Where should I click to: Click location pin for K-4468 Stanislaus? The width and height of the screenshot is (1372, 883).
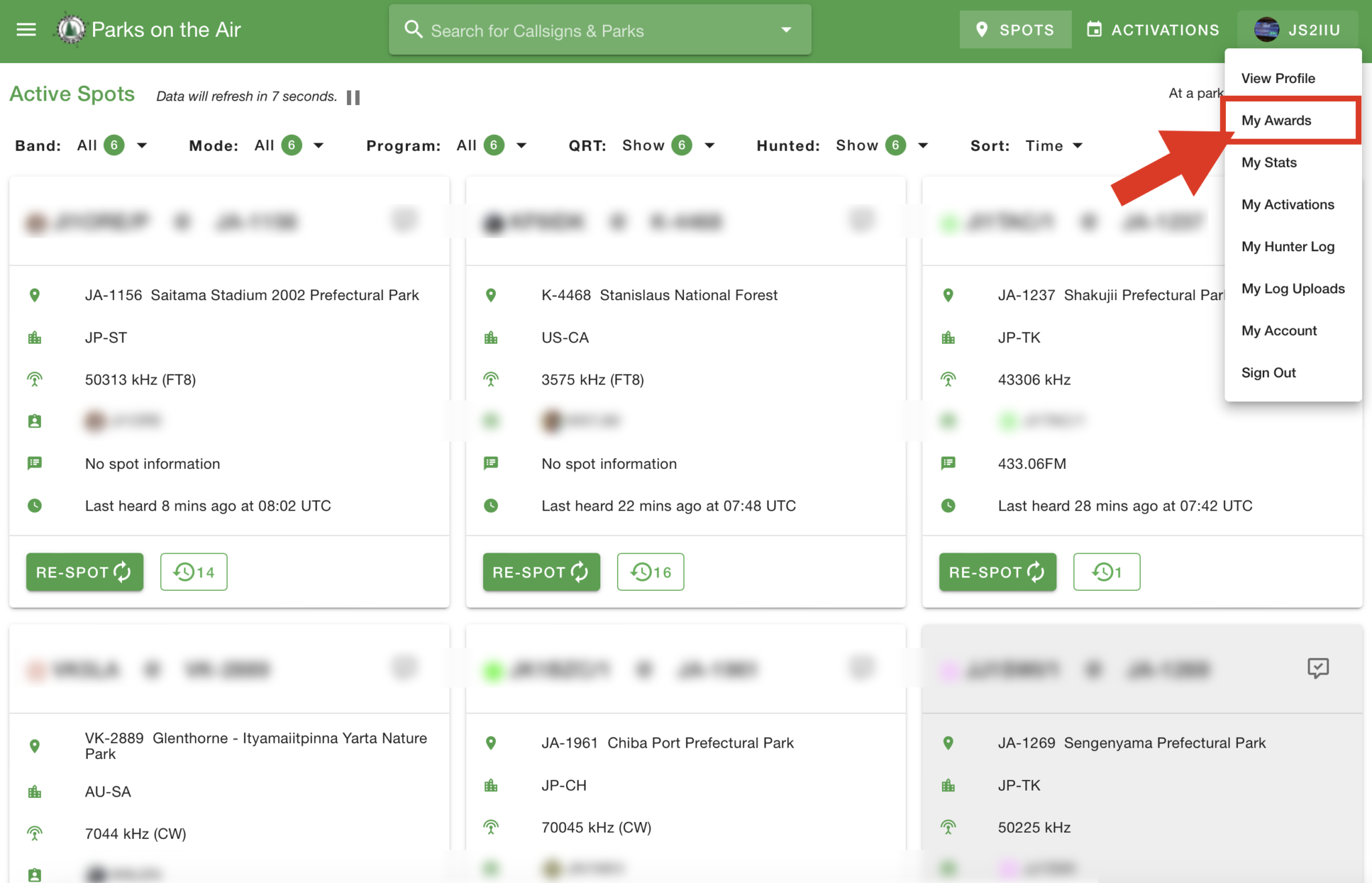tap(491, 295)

--

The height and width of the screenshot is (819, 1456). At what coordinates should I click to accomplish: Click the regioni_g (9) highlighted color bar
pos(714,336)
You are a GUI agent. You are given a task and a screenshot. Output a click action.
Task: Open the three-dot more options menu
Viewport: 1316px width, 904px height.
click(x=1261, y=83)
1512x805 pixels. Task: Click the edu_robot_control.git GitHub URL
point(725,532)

---

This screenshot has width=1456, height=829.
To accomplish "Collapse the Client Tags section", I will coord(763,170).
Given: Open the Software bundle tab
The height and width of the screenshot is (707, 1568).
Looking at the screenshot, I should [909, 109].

- **WHAT NEEDS TO BE DONE**: Among the entries above, which lines include "Open"? List them all.

- **OUTPUT OF THE TASK**:
Task: Open the three-dot more options menu
Given: Open the Software bundle tab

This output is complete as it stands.